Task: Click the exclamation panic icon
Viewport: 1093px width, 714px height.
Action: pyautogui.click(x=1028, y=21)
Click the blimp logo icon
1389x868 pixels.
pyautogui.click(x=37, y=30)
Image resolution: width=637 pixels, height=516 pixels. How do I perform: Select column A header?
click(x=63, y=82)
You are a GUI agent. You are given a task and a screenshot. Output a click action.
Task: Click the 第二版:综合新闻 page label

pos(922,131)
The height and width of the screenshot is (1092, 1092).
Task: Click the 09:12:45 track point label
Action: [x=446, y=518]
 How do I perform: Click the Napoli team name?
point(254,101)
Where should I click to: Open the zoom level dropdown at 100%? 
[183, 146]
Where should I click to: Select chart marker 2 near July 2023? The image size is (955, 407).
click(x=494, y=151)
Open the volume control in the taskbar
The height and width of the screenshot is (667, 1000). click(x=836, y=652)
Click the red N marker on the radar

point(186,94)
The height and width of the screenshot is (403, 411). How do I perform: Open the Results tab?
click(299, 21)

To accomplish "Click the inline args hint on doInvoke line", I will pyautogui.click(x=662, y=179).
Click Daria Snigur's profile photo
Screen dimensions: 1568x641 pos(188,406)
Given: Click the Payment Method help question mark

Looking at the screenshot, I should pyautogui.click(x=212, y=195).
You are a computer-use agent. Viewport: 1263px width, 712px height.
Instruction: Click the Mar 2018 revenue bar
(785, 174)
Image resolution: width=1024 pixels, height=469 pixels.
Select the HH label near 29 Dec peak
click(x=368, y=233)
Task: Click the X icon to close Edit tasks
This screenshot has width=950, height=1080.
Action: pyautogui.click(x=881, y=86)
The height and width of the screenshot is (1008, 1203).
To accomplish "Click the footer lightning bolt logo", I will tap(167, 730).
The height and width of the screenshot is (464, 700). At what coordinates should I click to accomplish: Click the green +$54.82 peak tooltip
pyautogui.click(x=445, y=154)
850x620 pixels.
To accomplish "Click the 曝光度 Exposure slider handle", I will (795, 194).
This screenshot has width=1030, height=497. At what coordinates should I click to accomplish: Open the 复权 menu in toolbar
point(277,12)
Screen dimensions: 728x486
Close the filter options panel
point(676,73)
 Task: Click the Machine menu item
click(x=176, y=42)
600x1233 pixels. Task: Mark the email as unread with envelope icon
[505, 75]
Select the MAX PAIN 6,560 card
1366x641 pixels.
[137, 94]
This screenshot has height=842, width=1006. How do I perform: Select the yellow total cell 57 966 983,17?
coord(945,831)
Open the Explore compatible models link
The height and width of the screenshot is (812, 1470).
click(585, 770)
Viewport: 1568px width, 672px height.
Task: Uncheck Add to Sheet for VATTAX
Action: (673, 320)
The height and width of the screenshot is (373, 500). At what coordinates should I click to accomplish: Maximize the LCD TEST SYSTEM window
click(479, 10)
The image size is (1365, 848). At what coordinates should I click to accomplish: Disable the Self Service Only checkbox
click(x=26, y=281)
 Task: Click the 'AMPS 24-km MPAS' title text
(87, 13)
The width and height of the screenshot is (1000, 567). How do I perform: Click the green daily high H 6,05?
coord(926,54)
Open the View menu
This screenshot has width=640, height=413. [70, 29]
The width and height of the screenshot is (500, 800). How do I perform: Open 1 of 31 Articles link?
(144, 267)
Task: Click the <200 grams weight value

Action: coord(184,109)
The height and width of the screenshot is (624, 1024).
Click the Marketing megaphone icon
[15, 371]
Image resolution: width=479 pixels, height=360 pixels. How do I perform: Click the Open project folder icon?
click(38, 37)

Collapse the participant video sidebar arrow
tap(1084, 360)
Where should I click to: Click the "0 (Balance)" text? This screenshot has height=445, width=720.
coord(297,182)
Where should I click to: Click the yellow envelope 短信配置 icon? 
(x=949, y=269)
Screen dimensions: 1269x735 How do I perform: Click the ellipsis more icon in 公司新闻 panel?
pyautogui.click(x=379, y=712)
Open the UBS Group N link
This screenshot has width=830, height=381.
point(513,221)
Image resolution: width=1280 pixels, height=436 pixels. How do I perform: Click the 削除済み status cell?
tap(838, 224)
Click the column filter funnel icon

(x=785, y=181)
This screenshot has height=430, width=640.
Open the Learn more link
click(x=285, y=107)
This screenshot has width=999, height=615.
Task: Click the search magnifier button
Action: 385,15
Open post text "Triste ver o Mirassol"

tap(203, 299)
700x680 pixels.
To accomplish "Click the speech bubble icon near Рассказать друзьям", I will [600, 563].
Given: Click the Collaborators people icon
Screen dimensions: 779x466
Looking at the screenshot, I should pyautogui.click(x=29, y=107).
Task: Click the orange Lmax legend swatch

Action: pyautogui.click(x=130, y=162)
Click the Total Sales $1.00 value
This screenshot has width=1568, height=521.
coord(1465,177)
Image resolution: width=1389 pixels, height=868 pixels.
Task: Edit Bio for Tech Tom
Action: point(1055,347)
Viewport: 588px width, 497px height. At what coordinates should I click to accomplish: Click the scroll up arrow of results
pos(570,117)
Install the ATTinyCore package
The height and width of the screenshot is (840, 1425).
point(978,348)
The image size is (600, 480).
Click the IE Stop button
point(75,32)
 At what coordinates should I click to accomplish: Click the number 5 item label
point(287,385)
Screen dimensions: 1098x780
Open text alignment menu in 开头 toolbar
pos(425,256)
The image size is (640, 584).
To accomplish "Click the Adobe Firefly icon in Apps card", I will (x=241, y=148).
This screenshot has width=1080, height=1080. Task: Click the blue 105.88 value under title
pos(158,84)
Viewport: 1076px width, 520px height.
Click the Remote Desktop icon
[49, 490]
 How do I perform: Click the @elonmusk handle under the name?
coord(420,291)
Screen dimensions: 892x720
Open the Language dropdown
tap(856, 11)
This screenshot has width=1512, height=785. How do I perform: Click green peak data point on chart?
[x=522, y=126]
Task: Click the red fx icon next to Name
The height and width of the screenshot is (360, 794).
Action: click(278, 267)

####################

_TASK REQUIREMENTS_
In the data above, which lines include "logo"? Return those lines.

_OUTPUT OF THE EXERCISE_
Click the blimp logo icon
To accomplish "Click the footer lightning bolt logo", I will tap(167, 730).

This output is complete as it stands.